= SHORT PROBLEM A =
Decide whether each statement agrees with the kitchen forum thread: (i) the poster lived in the first place for 21 years; (ii) the pot rack was built from wooden dowels; (iii) the Soho loft was a residential building. Answer each with yes or no and quote the deciding words of the thread.
= SHORT PROBLEM B =
Reproduce the kitchen forum thread from "## milkbaby (Feb" up to and including "steam or something?".

= SELECTED PASSAGE =
I was here for 21 years. After about 5 years of getting by with a hot plate, an electric frying pan and a george foreman grill I bought a couple of used kitchen cabinets and a bottom of the barrel electric range, and a dishwasher! Relocated the sink and tiled the shower. The "pot rack" is electrical piping that I layed from the top of a cabinet to the top of the open shelves and I got some "hooks" from my cousin the dry cleaner to hang the pans up there. Mostly, the same damn pots and pans since then. As you can see from the toothbrushes, the kitchen sink pulled double duty in this place.

Now, that kitchen was fun to work in!


----------



## milkbaby (Feb 20, 2019)

Very cool thread, I love the pics both of your current kitchen and the old one.


----------



## podzap (Feb 20, 2019)

Wow, both of those are fairly functional looking kitchens. I think I could manage in either one of them, but of course I do like the newer one better.

How do you get by without any ventilation on top of your stove? Aren't you scared the microwave will short-circuit from steam or something?


----------



## rickbern (Feb 20, 2019)

Podzap, the first apartment was a commercial (that is, non residential) loft in Soho, in NYC. Like a hundred year old manufacturing building. I had four really steep flights of stairs to carry all that food up. Everything about it was "illegal" which is not uncommon in NYC. It was a pretty big place and I had ceiling fans all over to move air around.

= DATA EXTRACT =
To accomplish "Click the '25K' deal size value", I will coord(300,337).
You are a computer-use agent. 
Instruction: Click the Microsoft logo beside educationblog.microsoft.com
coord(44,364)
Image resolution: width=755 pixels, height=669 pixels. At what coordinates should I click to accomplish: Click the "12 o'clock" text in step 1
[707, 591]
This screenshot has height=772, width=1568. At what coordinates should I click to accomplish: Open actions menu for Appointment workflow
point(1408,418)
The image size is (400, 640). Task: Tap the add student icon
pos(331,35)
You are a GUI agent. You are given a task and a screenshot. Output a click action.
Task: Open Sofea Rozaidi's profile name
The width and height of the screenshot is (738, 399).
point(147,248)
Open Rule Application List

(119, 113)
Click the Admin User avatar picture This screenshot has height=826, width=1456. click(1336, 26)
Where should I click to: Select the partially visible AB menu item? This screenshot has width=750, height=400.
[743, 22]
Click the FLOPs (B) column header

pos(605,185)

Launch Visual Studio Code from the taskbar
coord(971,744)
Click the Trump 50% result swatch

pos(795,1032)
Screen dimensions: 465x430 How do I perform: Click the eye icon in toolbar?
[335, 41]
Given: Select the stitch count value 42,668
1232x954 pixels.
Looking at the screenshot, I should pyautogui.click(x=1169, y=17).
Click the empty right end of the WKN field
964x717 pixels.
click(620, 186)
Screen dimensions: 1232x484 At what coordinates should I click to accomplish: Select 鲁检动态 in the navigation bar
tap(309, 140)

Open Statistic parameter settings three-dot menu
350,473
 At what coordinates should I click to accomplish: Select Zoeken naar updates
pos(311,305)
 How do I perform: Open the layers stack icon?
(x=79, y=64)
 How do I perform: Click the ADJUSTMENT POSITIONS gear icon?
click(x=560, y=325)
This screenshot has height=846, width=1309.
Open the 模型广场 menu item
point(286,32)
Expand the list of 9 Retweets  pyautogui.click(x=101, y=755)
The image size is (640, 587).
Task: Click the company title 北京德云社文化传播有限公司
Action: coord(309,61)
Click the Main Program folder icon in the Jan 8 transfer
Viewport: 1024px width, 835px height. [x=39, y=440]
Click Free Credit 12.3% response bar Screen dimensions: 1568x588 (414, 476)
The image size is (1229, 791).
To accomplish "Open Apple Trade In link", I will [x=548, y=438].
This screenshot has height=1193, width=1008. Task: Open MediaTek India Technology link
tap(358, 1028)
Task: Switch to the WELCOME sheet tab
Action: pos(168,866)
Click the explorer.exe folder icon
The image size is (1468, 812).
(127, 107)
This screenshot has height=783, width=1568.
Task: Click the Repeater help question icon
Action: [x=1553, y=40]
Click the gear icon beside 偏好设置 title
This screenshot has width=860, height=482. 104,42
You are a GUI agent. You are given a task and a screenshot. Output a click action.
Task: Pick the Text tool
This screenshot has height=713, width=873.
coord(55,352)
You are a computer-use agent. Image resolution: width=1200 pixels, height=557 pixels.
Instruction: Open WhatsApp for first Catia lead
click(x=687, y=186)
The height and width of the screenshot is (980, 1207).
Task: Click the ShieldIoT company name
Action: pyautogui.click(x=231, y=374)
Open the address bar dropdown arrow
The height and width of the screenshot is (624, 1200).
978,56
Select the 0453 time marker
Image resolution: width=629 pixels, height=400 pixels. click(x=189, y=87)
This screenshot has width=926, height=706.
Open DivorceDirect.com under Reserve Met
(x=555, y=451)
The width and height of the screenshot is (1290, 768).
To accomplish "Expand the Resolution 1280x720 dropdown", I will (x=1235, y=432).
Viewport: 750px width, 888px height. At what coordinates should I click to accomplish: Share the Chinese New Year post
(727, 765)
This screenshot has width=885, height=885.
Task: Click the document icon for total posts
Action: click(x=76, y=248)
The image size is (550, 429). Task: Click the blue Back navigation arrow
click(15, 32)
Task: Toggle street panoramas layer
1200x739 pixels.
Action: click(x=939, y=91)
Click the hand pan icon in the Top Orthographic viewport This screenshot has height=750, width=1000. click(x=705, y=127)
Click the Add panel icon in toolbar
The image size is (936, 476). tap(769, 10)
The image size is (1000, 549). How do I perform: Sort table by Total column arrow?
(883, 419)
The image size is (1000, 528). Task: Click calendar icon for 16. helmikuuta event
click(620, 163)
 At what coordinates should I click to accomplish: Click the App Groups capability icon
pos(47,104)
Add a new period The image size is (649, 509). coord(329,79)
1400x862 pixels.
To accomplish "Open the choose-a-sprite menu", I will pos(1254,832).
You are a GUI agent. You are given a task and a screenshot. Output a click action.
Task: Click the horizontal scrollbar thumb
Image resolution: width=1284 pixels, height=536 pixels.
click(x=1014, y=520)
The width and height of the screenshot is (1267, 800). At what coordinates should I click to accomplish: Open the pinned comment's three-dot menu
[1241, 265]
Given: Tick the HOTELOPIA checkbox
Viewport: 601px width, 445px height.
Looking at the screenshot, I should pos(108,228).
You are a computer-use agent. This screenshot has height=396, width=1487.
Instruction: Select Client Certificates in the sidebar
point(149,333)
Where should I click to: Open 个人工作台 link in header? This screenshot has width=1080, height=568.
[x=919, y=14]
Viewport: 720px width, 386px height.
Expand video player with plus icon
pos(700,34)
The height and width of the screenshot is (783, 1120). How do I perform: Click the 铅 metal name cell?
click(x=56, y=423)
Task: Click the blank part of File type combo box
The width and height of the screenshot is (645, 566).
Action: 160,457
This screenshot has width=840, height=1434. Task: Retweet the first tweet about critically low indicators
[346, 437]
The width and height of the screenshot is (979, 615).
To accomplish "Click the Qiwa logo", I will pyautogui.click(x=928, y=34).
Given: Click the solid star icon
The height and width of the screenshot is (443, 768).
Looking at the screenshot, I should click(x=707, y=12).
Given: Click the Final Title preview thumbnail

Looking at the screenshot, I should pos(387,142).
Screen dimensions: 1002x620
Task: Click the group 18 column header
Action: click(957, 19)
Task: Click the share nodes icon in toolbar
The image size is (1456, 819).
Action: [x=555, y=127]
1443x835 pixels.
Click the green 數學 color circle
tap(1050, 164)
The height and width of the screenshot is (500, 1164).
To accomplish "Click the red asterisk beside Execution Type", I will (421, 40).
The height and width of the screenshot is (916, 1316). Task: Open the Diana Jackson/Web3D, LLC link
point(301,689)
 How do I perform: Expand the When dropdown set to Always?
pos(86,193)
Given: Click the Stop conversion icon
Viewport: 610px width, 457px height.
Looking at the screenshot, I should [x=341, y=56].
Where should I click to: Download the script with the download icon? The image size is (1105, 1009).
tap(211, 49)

= PROBLEM SOLUTION A =
(i) Yes: "I was here for 21 years."
(ii) No: "The "pot rack" is electrical piping"
(iii) No: "a commercial (that is, non residential) loft in Soho"

= PROBLEM SOLUTION B =
## milkbaby (Feb 20, 2019)

Very cool thread, I love the pics both of your current kitchen and the old one.


----------



## podzap (Feb 20, 2019)

Wow, both of those are fairly functional looking kitchens. I think I could manage in either one of them, but of course I do like the newer one better.

How do you get by without any ventilation on top of your stove? Aren't you scared the microwave will short-circuit from steam or something?